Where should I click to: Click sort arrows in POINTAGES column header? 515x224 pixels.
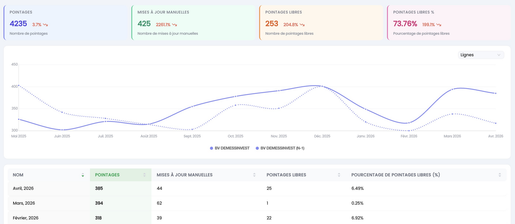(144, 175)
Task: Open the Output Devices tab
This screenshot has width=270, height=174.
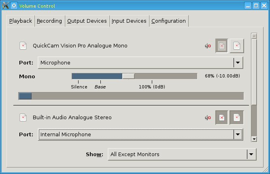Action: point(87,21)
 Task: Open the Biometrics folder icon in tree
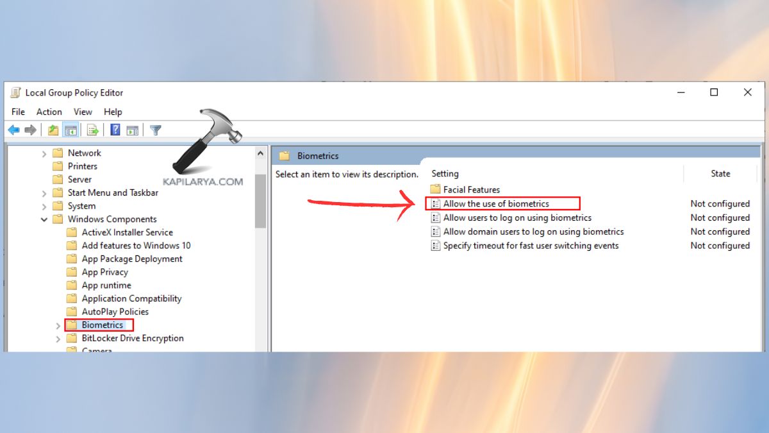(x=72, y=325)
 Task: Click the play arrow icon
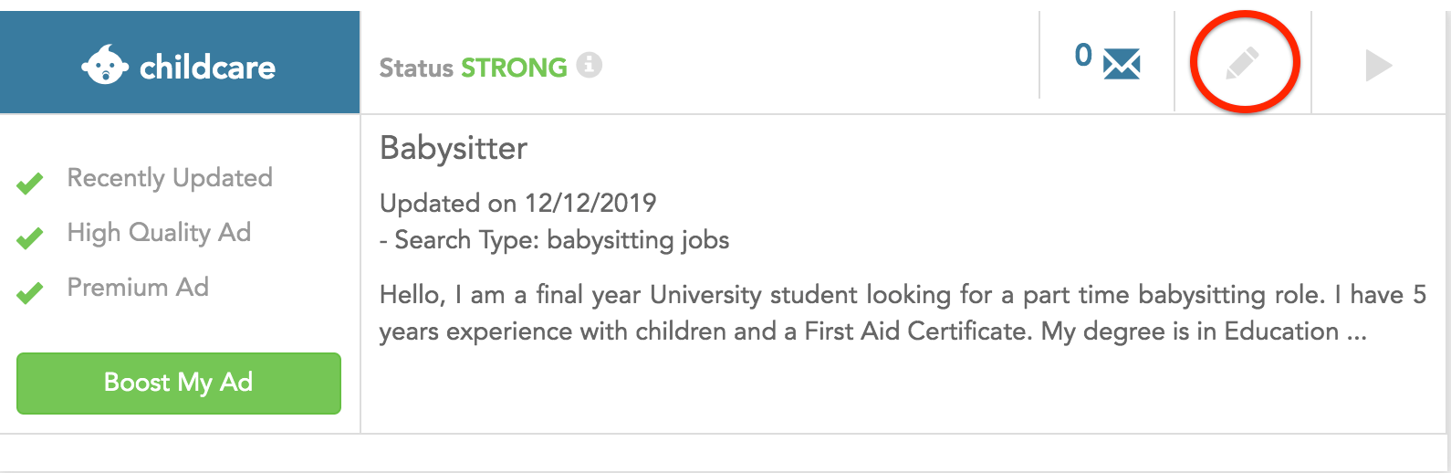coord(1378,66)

• • •

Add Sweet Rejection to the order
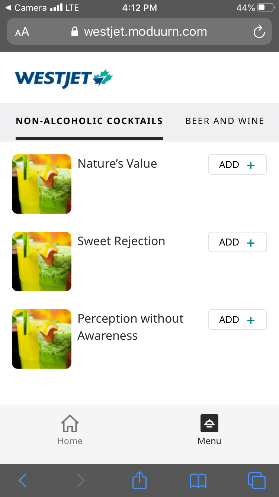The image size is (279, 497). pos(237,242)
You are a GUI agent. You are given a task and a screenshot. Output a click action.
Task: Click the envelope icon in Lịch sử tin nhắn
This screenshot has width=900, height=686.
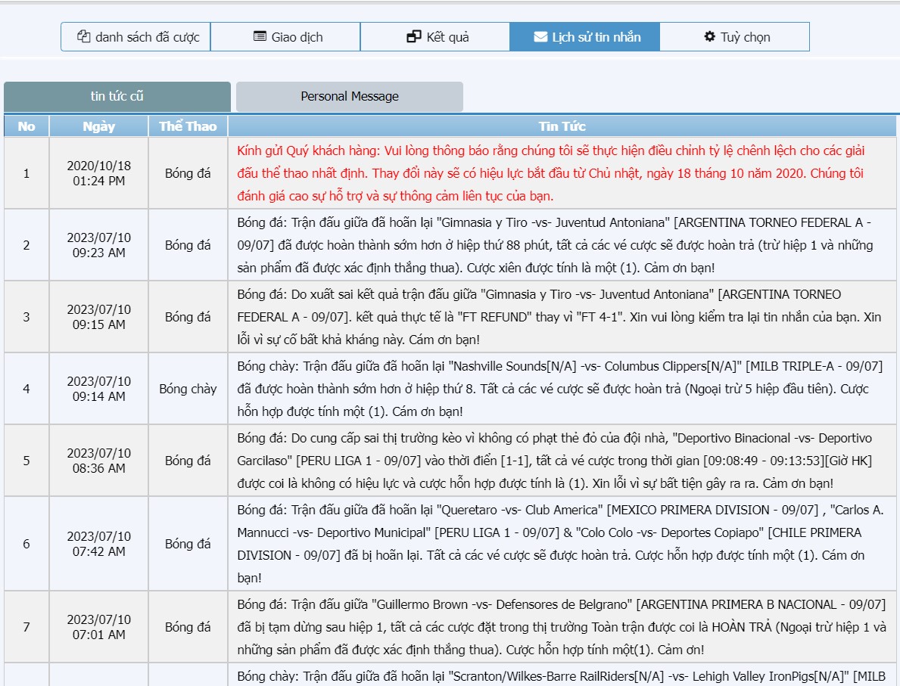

• • •

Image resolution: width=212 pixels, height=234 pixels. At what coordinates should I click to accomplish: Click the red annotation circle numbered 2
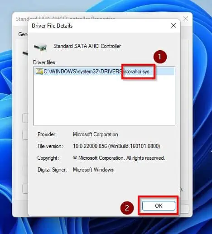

• • •

• **Task requirements**
Reproduce, word for word and in full, only the lines above that start at the line with "Task: Click the envelope" and run through the line with "This screenshot has width=900, height=686.", both ends included.

• **Output for this task**
Task: Click the envelope icon in Lịch sử tin nhắn
This screenshot has width=900, height=686.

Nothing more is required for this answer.